Employers Are Helping Create Affordable Housing

In 1881, George Pullman, president of the famed Pullman Palace (railroad) Car Co. opened the eponymous village of Pullman just to the south of Chicago. Created as a “model industrial town” in reaction to the slums where many immigrant workers were living at the time, the community thrived and by 1885 had a population of 9,000 residents. Pullman figured, historians say, that by providing employees with housing at a reasonable cost — as well as a pleasant place to live, shop, worship and play — he could keep skilled talent, gain greater productivity and avoid strikes. Despite its troubled history, the city of Pullman was considered visionary at the time and today many companies are also striving to be visionary in addressing affordable housing.

Amazon headquarters in downtown Seattle, WA

Courtesy of Amazon

Today’s tech giants including Google, Apple, Amazon, Facebook and others are cribbing a page from the history books to help create affordable housing around Seattle, in the San Francisco Bay Area and elsewhere in the country. School districts are also helping teachers, while some communities are aiding firefighters and police with housing support.

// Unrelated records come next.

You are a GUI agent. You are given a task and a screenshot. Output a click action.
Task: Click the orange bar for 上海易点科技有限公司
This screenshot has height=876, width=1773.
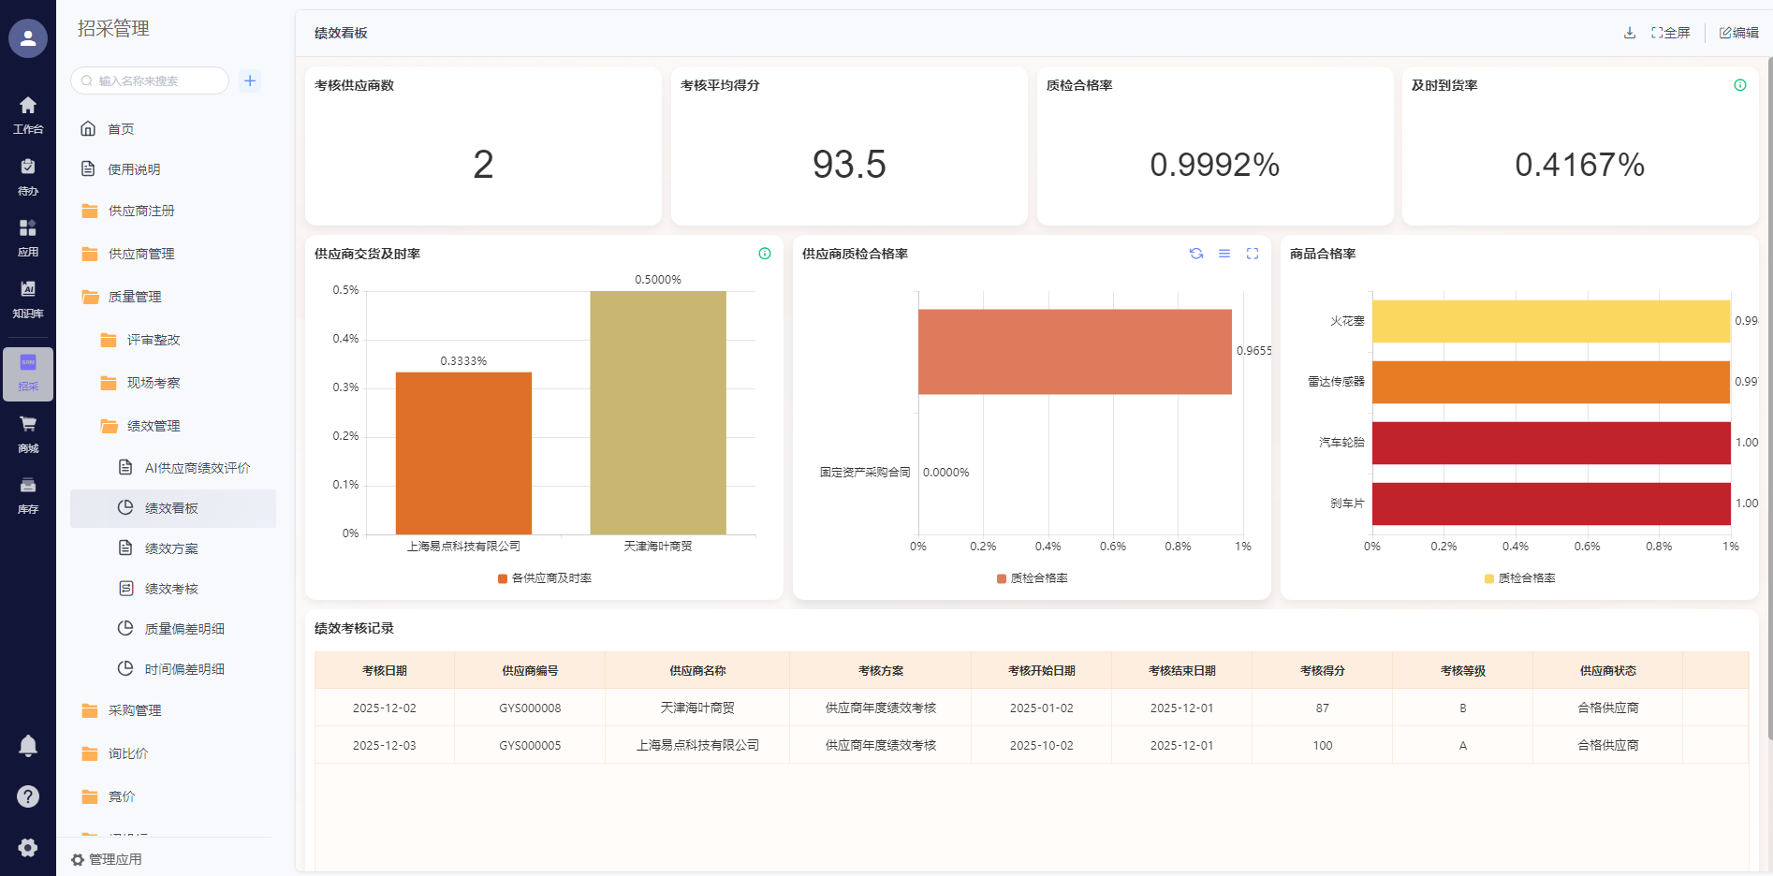463,453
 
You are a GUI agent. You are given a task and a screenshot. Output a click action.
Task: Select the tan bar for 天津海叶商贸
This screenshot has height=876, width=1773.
657,412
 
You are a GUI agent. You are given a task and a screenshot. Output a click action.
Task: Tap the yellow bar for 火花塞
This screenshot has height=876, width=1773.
1550,321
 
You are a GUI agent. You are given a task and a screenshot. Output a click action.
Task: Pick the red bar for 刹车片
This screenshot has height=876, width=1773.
1550,504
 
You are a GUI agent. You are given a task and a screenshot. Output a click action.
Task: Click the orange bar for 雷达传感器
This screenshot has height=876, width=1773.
1550,382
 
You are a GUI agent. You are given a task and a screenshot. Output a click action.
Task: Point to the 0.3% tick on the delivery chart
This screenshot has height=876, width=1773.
345,387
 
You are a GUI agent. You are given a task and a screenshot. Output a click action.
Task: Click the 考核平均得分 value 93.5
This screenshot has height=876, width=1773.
849,165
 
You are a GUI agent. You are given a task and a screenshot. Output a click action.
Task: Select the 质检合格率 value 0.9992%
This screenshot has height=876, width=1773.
1214,165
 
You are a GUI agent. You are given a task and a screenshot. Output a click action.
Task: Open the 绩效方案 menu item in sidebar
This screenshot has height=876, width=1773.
171,548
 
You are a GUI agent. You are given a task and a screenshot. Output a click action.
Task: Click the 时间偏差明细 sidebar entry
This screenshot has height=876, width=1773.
184,669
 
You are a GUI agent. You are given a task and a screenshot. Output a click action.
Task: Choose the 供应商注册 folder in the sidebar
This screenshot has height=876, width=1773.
141,211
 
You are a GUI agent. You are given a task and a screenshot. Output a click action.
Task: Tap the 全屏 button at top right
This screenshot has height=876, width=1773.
1671,33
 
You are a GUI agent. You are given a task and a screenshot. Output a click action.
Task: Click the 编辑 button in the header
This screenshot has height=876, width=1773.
1739,33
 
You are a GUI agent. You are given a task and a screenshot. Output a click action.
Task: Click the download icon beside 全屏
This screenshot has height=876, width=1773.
1630,33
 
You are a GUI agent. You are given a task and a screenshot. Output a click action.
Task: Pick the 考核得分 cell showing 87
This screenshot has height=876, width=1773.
1322,708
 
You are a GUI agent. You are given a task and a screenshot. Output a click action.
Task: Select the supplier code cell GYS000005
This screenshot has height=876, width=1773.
530,746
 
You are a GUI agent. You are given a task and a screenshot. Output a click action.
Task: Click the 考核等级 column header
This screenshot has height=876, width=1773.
1462,671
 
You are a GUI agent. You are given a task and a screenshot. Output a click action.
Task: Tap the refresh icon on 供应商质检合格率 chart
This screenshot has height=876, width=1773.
1196,254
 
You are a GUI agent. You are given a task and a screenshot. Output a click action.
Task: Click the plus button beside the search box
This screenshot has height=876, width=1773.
250,80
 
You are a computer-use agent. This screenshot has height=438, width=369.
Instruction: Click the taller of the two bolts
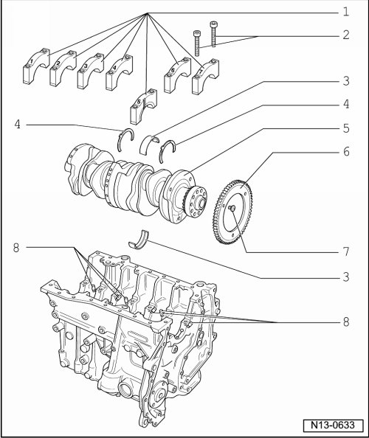coord(213,34)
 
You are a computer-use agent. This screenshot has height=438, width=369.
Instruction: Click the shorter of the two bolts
coord(197,43)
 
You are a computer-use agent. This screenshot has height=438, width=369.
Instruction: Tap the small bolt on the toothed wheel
coord(231,208)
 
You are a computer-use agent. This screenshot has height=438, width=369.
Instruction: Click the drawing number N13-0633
coord(334,425)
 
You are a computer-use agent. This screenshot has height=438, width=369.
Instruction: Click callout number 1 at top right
coord(346,12)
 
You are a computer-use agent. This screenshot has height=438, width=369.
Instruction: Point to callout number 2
coord(346,35)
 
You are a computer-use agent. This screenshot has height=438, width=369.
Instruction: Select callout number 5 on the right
coord(346,128)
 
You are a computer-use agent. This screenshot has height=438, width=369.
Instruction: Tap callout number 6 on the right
coord(346,152)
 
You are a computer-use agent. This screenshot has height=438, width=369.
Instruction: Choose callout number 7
coord(346,251)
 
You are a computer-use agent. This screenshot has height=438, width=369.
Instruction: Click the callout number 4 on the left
coord(17,125)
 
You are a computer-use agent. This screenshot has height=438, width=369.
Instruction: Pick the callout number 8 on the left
coord(16,248)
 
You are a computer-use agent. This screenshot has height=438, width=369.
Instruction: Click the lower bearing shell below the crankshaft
coord(139,240)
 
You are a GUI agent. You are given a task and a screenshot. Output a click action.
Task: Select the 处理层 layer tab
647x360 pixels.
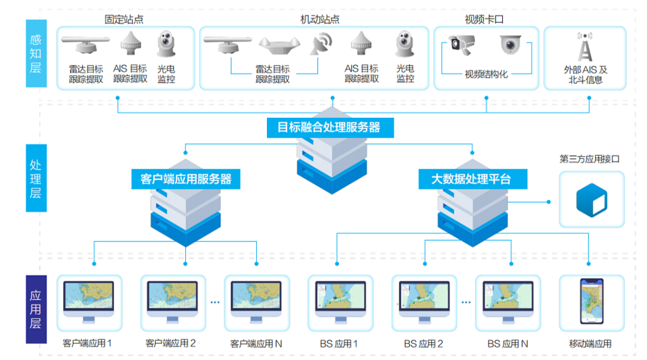(x=36, y=178)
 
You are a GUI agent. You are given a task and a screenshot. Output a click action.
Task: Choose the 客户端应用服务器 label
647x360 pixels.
(x=186, y=179)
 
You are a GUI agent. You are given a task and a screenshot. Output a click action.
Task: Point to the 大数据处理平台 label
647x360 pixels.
(x=471, y=179)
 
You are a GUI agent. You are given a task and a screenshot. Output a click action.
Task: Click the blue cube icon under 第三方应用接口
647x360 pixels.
(x=591, y=200)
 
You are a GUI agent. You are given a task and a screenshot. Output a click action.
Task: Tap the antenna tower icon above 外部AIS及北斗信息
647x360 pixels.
(x=585, y=47)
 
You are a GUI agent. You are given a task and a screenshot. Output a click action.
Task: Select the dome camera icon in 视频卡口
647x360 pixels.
(x=510, y=44)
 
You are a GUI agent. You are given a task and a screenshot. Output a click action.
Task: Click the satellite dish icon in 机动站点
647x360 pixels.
(x=320, y=44)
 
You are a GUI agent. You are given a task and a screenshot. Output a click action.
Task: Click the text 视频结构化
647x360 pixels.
(x=486, y=75)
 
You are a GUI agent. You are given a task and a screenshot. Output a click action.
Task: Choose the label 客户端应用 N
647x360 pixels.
(x=256, y=344)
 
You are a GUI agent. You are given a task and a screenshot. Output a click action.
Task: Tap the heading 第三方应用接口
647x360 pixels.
(x=589, y=160)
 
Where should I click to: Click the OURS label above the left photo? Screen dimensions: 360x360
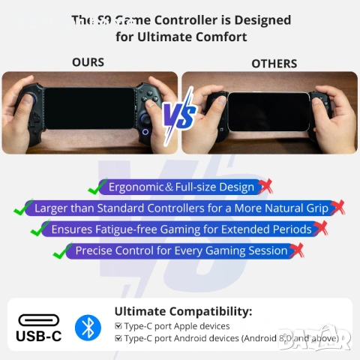[x=88, y=62]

In Florida, Universal has launched an effort to build affordable housing for its workers and others. Working with Wendover Housing Partners, the theme park entertainment company said it is pledging land and its creative resources to find a solution to what it describes as “one of Central Florida’s most pressing issues.”

Working on a 20-acre site Universal owns, Wendover will build a mixed-use community that will include what it said will be 1,000 high-quality apartments as well as 16,000 square feet of retail space. Construction is expected to begin in late 2022.

Ownership of the site has been transferred from Universal to a not-for-profit established by the company called Housing for Tomorrow. Its role is to oversee the initiative and make sure it remains true to the original vision. Housing for Tomorrow will retain ownership of the site and serve as master developer — entering a $10-a-year/55- year lease for the property with Wendover. Housing for Tomorrow’s charter states that its mission is: “Providing and preserving housing for low- and moderate-income people that is safe, secure and affordable in perpetuity.”    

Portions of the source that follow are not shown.